Nineteen-year-old Ashwini Khanna’s (name changed) life turned upside down when she underwent a routine gynaecological check-up. She was tested positive for the human papillomavirus, putting her at risk of developing cervical cancer.The college student went to her doctor when she experienced pain in her vagina, after having unprotected sex.
“It is unfortunate but true. Many young girls have tested positive for this virus, which is a precursor for cervical cancer. There is no cure for this virus. All we can do is keep screening her, if the cancer develops we will treat her for it,” said Dr Rishma Pai, gynaecologist, Lilavati hospital.
Doctors say that the number of young girls with sexually transmitted diseases (STD) has shot up immensely in the past year.
“Most girls tell us that they took emergency contraception and encouraged their boyfriends to leave the condom. Girls think only in terms of pregnancy but they don’t know what kind of diseases they can get. I have never seen the number of herpes virus infections that I am seeing now,” added Pai.
In the past year, the sale of emergency contraception has gone up by 300 per cent, according to the Retail and Dispensing Chemist Associa-tion of Maharashtra.
Though exact figures aren’t known, doctors report that condom usage has gone down. The increasing casualness about sex and multiple partners worsens the problem.

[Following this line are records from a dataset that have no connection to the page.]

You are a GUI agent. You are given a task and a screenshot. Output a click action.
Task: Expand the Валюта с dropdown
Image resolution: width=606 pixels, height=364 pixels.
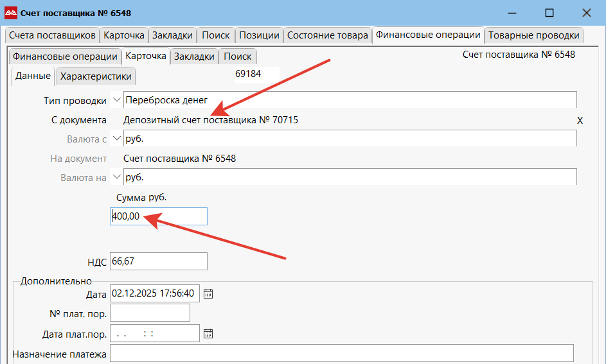[116, 139]
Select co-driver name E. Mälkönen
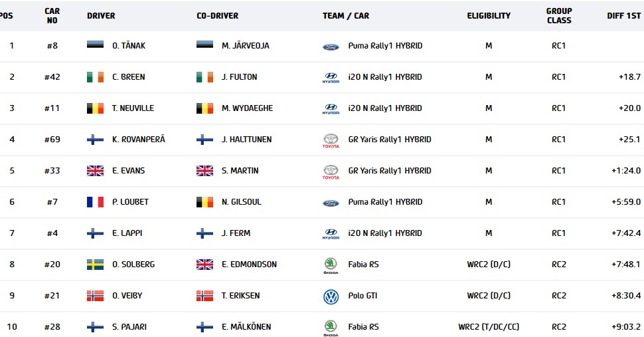 tap(246, 327)
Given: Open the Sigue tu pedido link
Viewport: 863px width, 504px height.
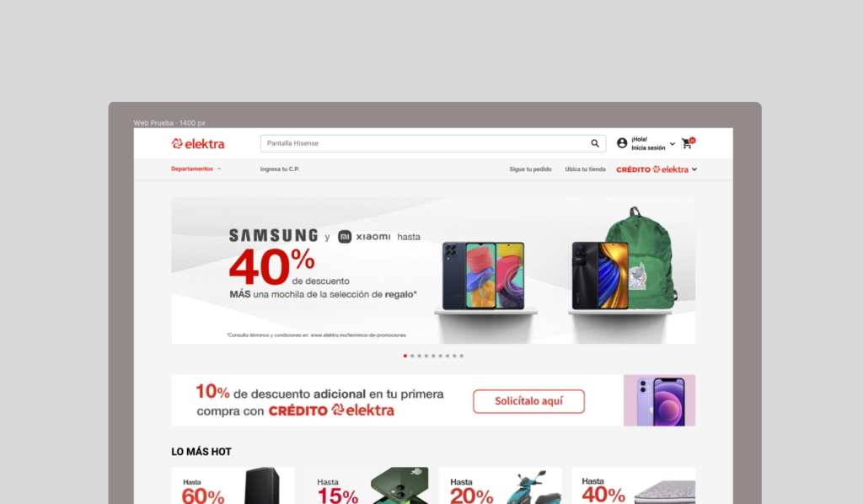Looking at the screenshot, I should 530,169.
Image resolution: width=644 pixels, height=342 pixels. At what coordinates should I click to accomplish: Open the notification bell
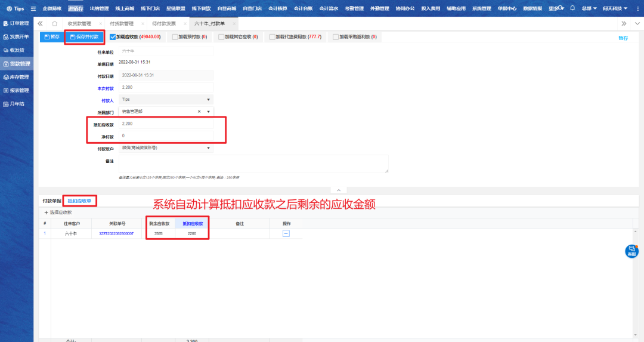[572, 8]
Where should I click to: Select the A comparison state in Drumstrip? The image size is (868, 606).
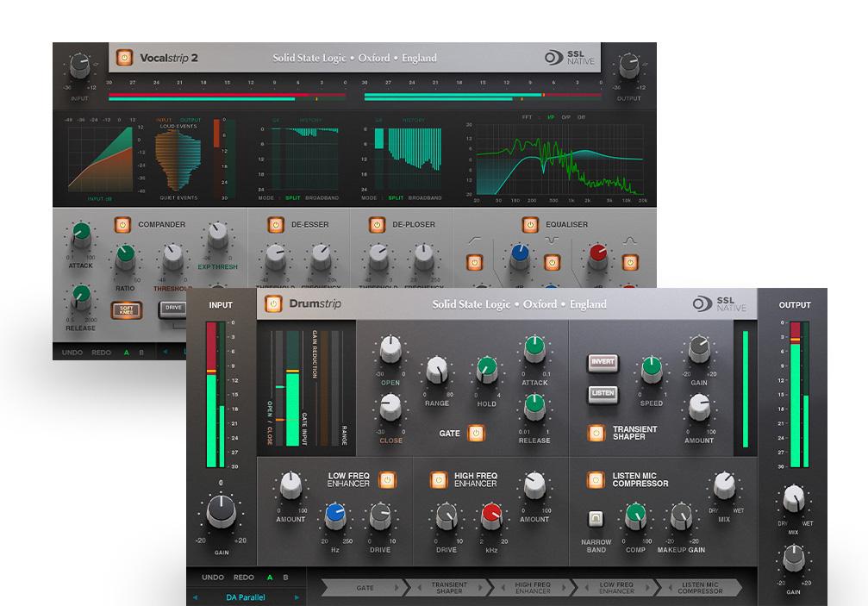(268, 577)
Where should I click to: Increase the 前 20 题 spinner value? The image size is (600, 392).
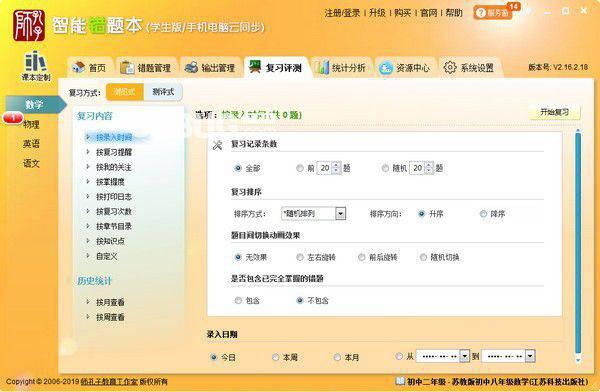click(x=336, y=165)
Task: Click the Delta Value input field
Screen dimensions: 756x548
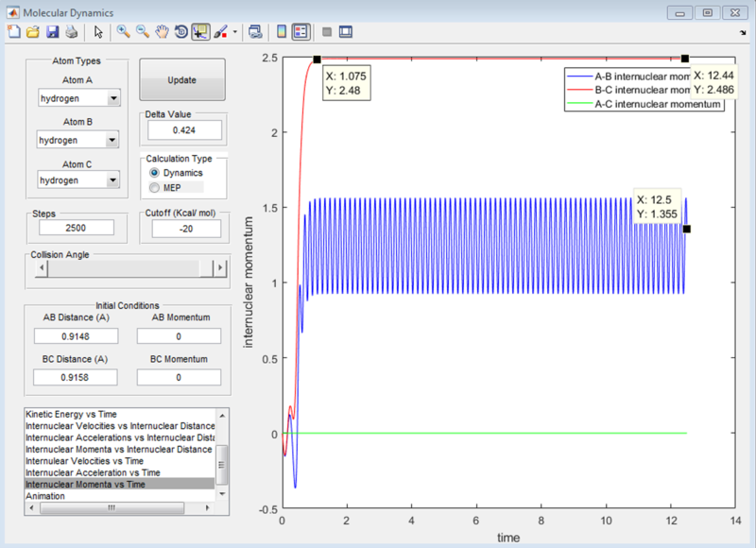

“The seriousness of using a barrier protection is being lost on both girls and boys,” said Dr Suchitra Pandit, gynaecologist, Kokilaben Dhirubai Ambani hospital.

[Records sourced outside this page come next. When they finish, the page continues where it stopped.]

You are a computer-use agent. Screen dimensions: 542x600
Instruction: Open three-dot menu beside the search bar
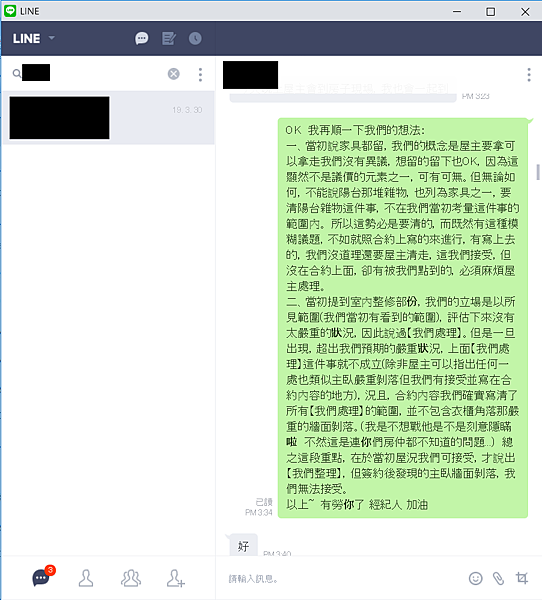200,75
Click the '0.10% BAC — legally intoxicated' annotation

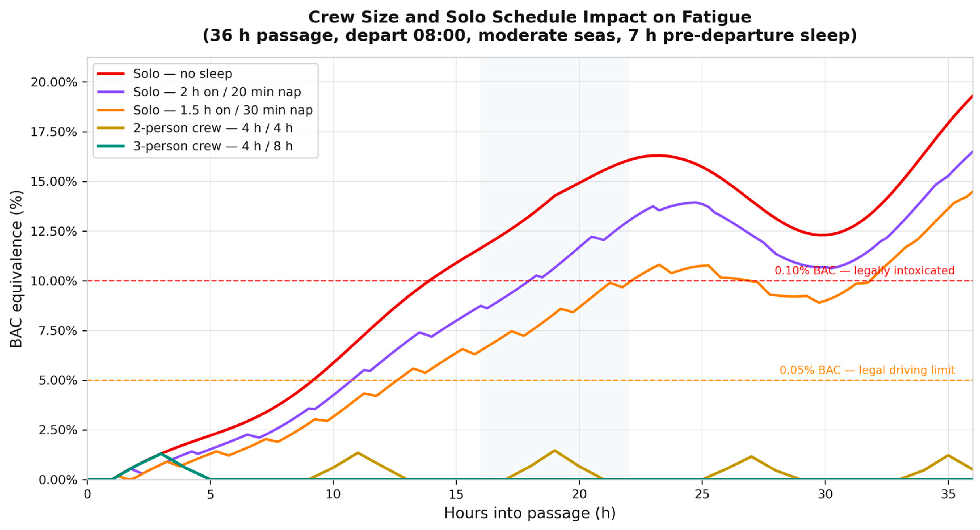coord(865,270)
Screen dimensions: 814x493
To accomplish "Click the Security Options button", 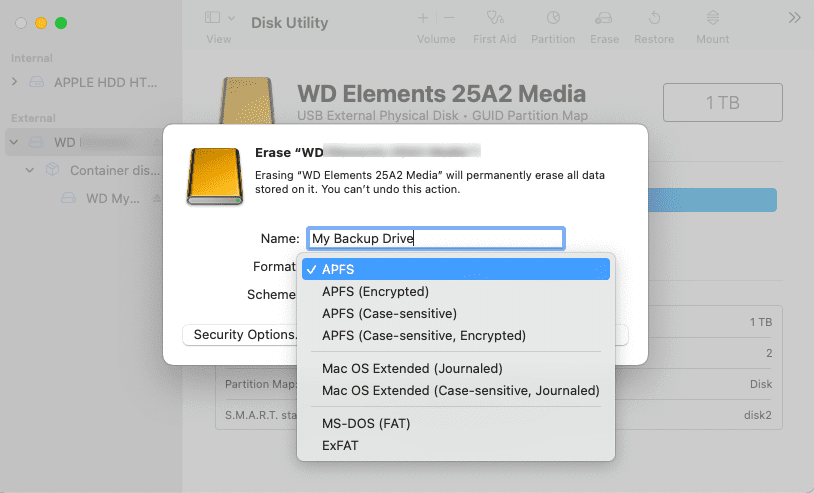I will (240, 335).
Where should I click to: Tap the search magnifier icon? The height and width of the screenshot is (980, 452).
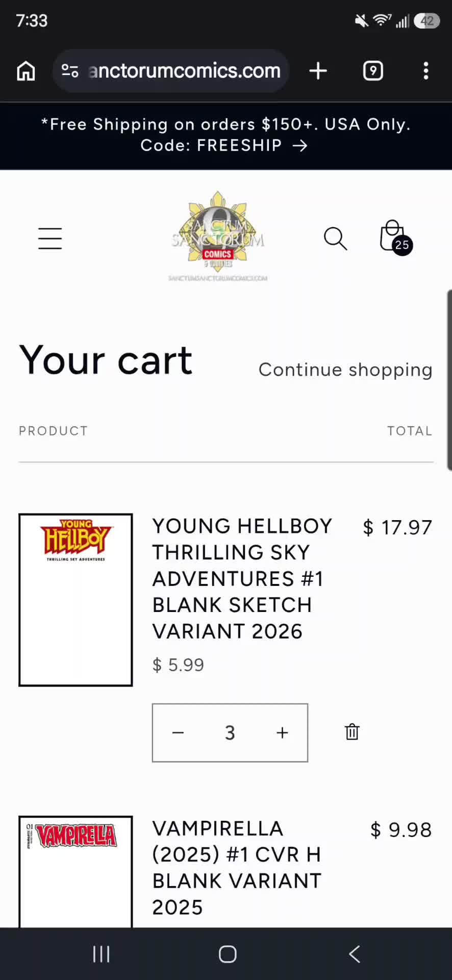pos(335,238)
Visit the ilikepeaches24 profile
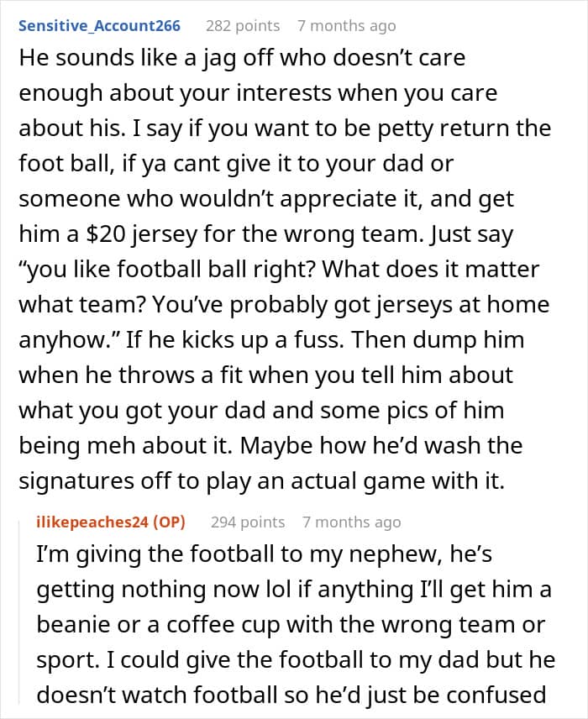 pyautogui.click(x=91, y=522)
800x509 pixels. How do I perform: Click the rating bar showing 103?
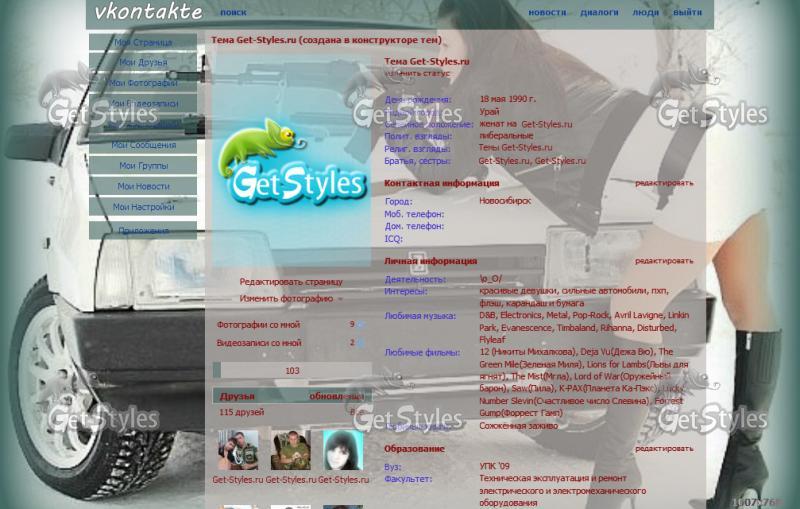coord(291,371)
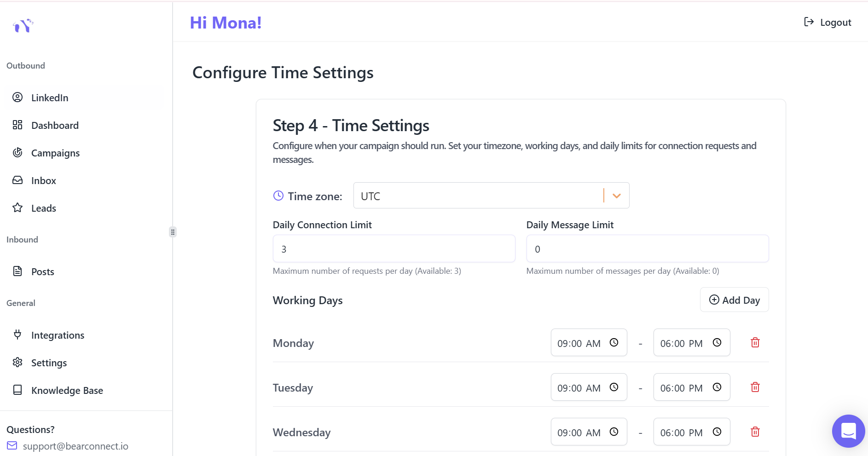Click the trash icon for Tuesday
Viewport: 868px width, 456px height.
[755, 387]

Dr Ashwini Gandhi, gynaecologist at Hinduja hospital, said: “Though I have seen infections that are mild and not so serious, what these girls don’t know is these infections can lead to infertility if it enters the fallopian tubes or uterine cavity,” she added.
Doctors feel condom usage must be promoted more aggressively and advertisements of emergency contraception should stress on STDs.

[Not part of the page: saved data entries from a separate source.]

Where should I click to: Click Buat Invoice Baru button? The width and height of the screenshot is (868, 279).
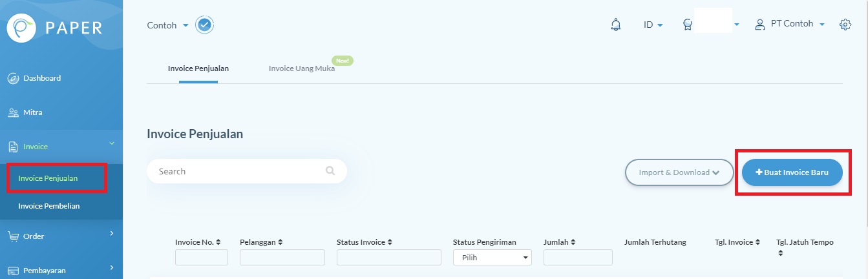(792, 172)
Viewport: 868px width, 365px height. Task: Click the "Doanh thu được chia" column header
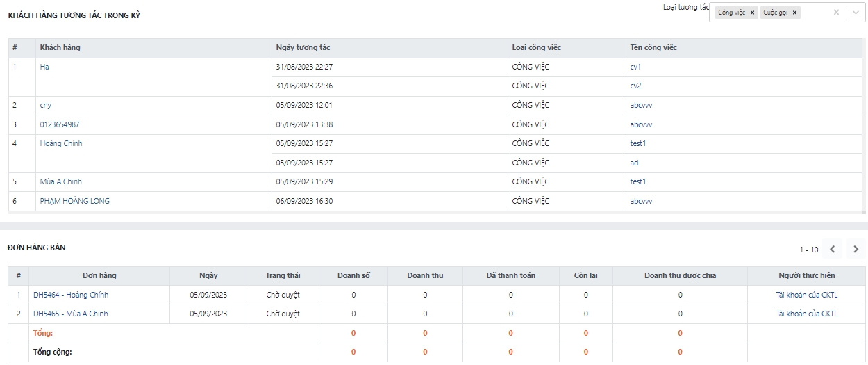pyautogui.click(x=680, y=275)
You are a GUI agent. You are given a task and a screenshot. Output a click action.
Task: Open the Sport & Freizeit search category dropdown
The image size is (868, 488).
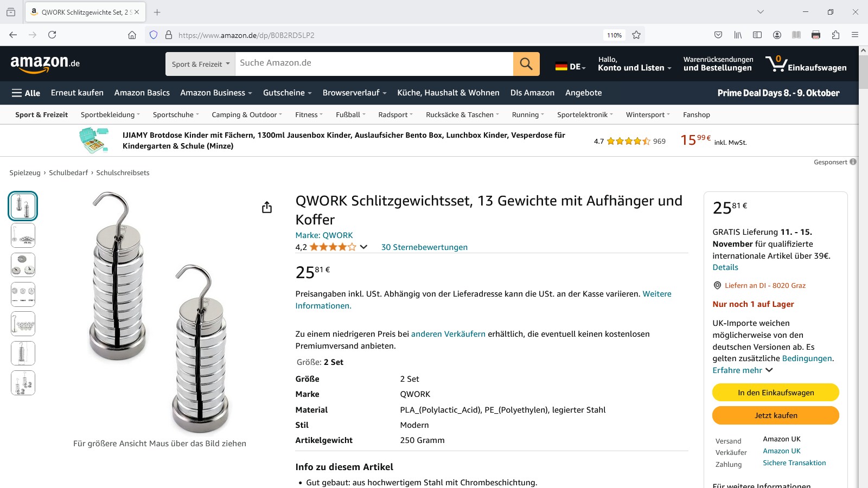(200, 64)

“People focus too much on avoiding a pregnancy and simply forget the other precautions,” said Dr Vanita Raut, gynaecologist, Hiranandani hospital.
“Most of the blame for more infections would be on increased risk-taking behaviour by replacing emergency contraception for regular condom usage,” she said.
“The packets should tell girls they are putting themselves at a risk of serious ailments by taking it regularly,” she added.